Material support can run from money or weapons to lodging, false papers, or even a phone card.
In the context of drug cartels, prosecutors could potentially use this charge against a whole range of actors, including cartel members, the street gangs in the U.S. that sell the narcotics, as well as anyone who provides financial or logistical support.
The ripple effects, though, could be bigger.
Some analysts note that U.S. companies that do business in Mexico routinely make payments to Mexican companies, some of which could be controlled by or affiliated with a cartel or cartel members. That could possibly expose those American firms to penalties.
Migrants could also potentially be swept up in material support prosecutions. Experts say migrants often pay smugglers to get through Mexico or across the U.S.-Mexico border, and those smugglers often have ties to cartels. And that could provide grounds for American authorities to keep those migrants out of the U.S.
There have been questions about whether a terrorism designation opens the door to possible unilateral military action by the United States on Mexican territory.
The U.S. president already has the authority to conduct military action — a designation wouldn't change that. But American military strikes inside Mexico would be a major step, and Mexico has made clear that it opposes any such action.
Has the U.S. considered this all before?
The idea of designating the cartels as terrorist organizations was considered during Trump's first term in office, but also during the Obama administration, but ultimately the government never followed through.
There are a variety of reasons why it stopped short, said Jason Blazakis, who led the office at the State Department that makes the designations.
"One of the most significant reasons is the negative impact such a designation would have on the United States-Mexico bilateral relations," Blazakis said. "Mexico, as a government, has opposed the designation of criminal organizations as terrorists, feeling that it would be something that could jeopardize their sovereignty."
Another reason, he said, has been a desire to calibrate the list "to ensure that truly terrorist actors who are carrying out political acts of violence against civilians is on that list, thinking along the lines of groups like ISIS and Al Qaida, as opposed to criminal organizations that are primarily motivated by financial concerns."
He also notes that the U.S. government already has a lot of tools to target the cartels, including criminal prosecutions and freezing assets, and so a designation and the additional tools that come with the designation weren't viewed as necessary.
What about Mexico?
Mexican President Claudia Sheinbaum has said Mexico will defend its sovereignty but also try to coordinate with the United States.
"We all want to fight the drug cartels," Sheinbaum told reporters this week.
The cartel issue can't be viewed in vacuum, said Maria Calderón, a Mexico scholar at the Wilson Center, a nonpartisan policy center in Washington, D.C.
"We need to see the security component of the U.S.-Mexico border relation ingrained with the trade and immigration conversation," she said. "Those three fields of the U.S-Mexico bilateral relationship are intertwined.
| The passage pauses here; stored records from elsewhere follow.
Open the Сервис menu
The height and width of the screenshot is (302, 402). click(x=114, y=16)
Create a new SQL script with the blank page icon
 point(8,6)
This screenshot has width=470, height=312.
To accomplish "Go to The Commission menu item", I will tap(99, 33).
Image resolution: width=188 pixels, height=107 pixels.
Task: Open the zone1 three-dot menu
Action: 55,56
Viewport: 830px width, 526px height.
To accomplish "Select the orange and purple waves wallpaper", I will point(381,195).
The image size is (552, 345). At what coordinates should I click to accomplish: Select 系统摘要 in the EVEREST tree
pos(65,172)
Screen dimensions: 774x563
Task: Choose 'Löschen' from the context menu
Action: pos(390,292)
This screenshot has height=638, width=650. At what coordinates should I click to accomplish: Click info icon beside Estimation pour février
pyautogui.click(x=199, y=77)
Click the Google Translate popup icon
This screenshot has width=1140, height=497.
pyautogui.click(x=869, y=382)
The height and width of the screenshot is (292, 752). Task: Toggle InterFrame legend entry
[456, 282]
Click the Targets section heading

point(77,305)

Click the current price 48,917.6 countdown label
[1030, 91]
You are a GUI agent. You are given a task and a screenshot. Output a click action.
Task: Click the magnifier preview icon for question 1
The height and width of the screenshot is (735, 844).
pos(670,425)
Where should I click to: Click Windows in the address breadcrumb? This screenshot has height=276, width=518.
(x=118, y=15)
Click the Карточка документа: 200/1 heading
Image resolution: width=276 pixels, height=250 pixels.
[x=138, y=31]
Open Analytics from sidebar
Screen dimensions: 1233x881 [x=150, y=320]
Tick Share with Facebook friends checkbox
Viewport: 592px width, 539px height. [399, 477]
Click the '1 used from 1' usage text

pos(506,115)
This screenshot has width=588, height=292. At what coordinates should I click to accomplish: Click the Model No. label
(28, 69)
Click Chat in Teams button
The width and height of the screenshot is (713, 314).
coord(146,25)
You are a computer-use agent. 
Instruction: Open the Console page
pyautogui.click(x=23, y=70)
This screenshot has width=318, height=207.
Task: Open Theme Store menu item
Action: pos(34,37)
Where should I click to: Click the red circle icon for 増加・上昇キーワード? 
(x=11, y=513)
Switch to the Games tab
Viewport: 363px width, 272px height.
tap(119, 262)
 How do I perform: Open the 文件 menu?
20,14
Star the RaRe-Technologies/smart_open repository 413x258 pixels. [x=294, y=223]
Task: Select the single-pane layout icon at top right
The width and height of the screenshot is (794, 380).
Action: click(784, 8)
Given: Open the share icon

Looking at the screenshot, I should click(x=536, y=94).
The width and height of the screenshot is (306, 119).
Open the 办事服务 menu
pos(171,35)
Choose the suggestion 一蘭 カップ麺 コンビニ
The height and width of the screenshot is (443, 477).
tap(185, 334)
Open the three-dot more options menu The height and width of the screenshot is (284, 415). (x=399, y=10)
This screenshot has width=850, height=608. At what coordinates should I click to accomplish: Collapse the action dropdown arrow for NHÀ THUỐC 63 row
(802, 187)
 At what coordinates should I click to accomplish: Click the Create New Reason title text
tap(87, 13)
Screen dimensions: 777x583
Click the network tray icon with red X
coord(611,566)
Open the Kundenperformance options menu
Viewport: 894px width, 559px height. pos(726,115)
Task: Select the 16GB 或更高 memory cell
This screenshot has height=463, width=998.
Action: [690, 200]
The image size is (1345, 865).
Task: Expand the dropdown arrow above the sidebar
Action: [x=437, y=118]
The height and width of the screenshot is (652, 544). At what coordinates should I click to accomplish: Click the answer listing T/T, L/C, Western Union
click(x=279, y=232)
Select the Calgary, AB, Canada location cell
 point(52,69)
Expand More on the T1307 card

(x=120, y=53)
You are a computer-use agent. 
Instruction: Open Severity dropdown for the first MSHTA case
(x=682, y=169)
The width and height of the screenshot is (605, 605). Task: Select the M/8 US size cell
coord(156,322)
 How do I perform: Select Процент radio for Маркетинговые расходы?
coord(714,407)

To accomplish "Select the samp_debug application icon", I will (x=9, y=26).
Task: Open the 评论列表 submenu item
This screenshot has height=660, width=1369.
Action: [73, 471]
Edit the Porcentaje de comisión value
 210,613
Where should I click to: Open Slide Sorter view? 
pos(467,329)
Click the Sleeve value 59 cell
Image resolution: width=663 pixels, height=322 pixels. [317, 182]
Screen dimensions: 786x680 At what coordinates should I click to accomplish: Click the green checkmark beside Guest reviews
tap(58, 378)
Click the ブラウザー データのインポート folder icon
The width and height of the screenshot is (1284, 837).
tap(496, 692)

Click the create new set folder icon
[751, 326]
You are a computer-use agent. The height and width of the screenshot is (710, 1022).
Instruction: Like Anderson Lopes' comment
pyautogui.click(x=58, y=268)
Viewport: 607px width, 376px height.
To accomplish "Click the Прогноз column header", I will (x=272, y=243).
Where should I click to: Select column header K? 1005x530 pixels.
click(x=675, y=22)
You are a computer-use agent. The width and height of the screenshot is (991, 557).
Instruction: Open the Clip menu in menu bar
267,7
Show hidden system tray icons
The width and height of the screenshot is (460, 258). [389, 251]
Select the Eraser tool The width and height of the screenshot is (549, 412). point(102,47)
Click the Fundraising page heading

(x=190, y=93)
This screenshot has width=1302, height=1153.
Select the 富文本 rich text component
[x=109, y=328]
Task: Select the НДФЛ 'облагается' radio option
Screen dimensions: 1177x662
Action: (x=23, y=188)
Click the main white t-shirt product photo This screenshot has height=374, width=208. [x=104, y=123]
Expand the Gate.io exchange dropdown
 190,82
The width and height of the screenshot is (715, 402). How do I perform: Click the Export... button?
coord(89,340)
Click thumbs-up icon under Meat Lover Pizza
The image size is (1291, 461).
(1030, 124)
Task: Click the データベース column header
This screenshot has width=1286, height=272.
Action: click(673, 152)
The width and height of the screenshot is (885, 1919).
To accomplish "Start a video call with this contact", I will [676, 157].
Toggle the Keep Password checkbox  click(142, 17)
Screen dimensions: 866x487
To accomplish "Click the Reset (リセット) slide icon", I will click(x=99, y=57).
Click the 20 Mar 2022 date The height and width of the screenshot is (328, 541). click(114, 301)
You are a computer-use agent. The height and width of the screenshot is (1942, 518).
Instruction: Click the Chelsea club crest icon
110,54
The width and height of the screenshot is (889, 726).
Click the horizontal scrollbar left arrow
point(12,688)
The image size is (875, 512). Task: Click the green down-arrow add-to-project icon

You can't separate them."
Trump campaigned on promises cracking down on the Southern border, and stemming the flow of both drugs and people across the frontier. He also has threatened to impose tariffs on Mexico.
Since taking office on Monday, he has issued executive actions or publicly addressed all three topics. There is a political messaging side to these moves, analysts say, but they also can be seen as a way to pressure Mexico to coordinate more, including on security.
"I really hope that Mexico takes this as an opportunity to sit down at the table with the Trump administration and view the cartel problem as a joint problem and say, 'OK, we have the actual designation. How is it that we're going to we're going to work together to address this issue?'" Calderón said.